WHAT THE TASK ASKS: Below is a block of records; repeat all of them exactly.

Records from a dataset:
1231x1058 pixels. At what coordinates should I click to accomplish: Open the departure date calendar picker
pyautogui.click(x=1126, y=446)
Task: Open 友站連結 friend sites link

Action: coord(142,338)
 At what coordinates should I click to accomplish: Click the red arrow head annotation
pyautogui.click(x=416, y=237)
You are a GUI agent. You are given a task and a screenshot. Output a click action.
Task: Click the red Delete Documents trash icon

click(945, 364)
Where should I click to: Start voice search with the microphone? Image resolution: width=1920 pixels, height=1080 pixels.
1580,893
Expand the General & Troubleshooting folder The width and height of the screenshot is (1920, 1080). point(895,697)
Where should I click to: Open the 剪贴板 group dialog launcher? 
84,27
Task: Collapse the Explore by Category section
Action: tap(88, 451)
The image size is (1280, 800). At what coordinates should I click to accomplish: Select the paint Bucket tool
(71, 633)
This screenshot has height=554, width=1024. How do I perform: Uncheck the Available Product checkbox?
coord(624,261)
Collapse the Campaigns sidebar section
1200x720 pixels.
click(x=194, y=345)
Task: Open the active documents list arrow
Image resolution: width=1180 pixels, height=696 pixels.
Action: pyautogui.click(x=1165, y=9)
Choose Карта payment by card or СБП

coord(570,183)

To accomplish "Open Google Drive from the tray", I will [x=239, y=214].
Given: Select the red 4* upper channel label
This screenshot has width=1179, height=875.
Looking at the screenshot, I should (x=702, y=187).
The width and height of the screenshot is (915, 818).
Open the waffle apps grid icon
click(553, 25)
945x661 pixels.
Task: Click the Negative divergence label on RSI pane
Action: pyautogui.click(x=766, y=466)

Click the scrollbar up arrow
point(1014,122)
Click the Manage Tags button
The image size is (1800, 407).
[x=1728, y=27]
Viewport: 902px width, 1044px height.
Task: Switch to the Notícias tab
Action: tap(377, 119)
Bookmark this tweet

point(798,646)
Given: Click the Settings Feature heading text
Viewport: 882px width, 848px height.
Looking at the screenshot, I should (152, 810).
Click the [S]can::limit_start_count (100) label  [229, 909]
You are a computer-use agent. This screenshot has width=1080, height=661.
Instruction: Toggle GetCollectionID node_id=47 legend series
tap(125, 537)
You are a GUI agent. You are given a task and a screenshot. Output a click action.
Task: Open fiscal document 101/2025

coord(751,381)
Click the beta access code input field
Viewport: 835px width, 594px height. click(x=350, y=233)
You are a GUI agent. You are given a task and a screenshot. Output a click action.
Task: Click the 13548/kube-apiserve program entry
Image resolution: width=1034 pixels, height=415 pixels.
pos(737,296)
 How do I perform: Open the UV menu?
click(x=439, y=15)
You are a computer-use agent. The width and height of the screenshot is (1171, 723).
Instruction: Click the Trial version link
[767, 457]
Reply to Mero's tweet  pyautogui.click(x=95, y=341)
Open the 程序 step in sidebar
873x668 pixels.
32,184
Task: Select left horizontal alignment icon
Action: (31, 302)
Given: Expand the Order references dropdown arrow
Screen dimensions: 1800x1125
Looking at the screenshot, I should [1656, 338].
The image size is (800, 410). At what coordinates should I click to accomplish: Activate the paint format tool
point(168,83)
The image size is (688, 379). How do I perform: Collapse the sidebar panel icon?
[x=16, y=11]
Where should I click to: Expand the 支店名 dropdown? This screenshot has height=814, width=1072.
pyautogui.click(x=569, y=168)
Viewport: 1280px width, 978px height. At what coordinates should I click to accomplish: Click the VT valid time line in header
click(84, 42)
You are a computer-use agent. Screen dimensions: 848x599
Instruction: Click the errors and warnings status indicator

TASK SOLUTION:
1231x1058 pixels. At what coordinates should I click to accomplish: Open the departure date calendar picker
pyautogui.click(x=1126, y=446)
Task: Open 友站連結 friend sites link

Action: coord(142,338)
 At what coordinates should I click to accomplish: Click the red arrow head annotation
pyautogui.click(x=416, y=237)
You are a GUI agent. You are given a task and a screenshot. Output a click action.
Task: Click the red Delete Documents trash icon

click(945, 364)
Where should I click to: Start voice search with the microphone? Image resolution: width=1920 pixels, height=1080 pixels.
1580,893
Expand the General & Troubleshooting folder The width and height of the screenshot is (1920, 1080). point(895,697)
Where should I click to: Open the 剪贴板 group dialog launcher? 
84,27
Task: Collapse the Explore by Category section
Action: tap(88, 451)
The image size is (1280, 800). At what coordinates should I click to accomplish: Select the paint Bucket tool
(71, 633)
This screenshot has height=554, width=1024. How do I perform: Uncheck the Available Product checkbox?
coord(624,261)
Collapse the Campaigns sidebar section
1200x720 pixels.
click(x=194, y=345)
Task: Open the active documents list arrow
Image resolution: width=1180 pixels, height=696 pixels.
Action: pyautogui.click(x=1165, y=9)
Choose Карта payment by card or СБП

coord(570,183)

To accomplish "Open Google Drive from the tray", I will [x=239, y=214].
Given: Select the red 4* upper channel label
This screenshot has width=1179, height=875.
Looking at the screenshot, I should (x=702, y=187).
The width and height of the screenshot is (915, 818).
Open the waffle apps grid icon
click(553, 25)
945x661 pixels.
Task: Click the Negative divergence label on RSI pane
Action: pyautogui.click(x=766, y=466)

Click the scrollbar up arrow
point(1014,122)
Click the Manage Tags button
The image size is (1800, 407).
[x=1728, y=27]
Viewport: 902px width, 1044px height.
Task: Switch to the Notícias tab
Action: tap(377, 119)
Bookmark this tweet

point(798,646)
Given: Click the Settings Feature heading text
Viewport: 882px width, 848px height.
Looking at the screenshot, I should (152, 810).
Click the [S]can::limit_start_count (100) label  [229, 909]
You are a computer-use agent. This screenshot has width=1080, height=661.
Instruction: Toggle GetCollectionID node_id=47 legend series
tap(125, 537)
You are a GUI agent. You are given a task and a screenshot. Output a click action.
Task: Open fiscal document 101/2025

coord(751,381)
Click the beta access code input field
Viewport: 835px width, 594px height. click(x=350, y=233)
You are a GUI agent. You are given a task and a screenshot. Output a click action.
Task: Click the 13548/kube-apiserve program entry
Image resolution: width=1034 pixels, height=415 pixels.
pos(737,296)
 How do I perform: Open the UV menu?
click(x=439, y=15)
You are a computer-use agent. The width and height of the screenshot is (1171, 723).
Instruction: Click the Trial version link
[767, 457]
Reply to Mero's tweet  pyautogui.click(x=95, y=341)
Open the 程序 step in sidebar
873x668 pixels.
32,184
Task: Select left horizontal alignment icon
Action: (31, 302)
Given: Expand the Order references dropdown arrow
Screen dimensions: 1800x1125
Looking at the screenshot, I should [1656, 338].
The image size is (800, 410). At what coordinates should I click to accomplish: Activate the paint format tool
point(168,83)
The image size is (688, 379). How do I perform: Collapse the sidebar panel icon?
[x=16, y=11]
Where should I click to: Expand the 支店名 dropdown? This screenshot has height=814, width=1072.
pyautogui.click(x=569, y=168)
Viewport: 1280px width, 978px height. At what coordinates should I click to accomplish: Click the VT valid time line in header
click(84, 42)
You are a computer-use agent. Screen dimensions: 848x599
Instruction: Click the errors and warnings status indicator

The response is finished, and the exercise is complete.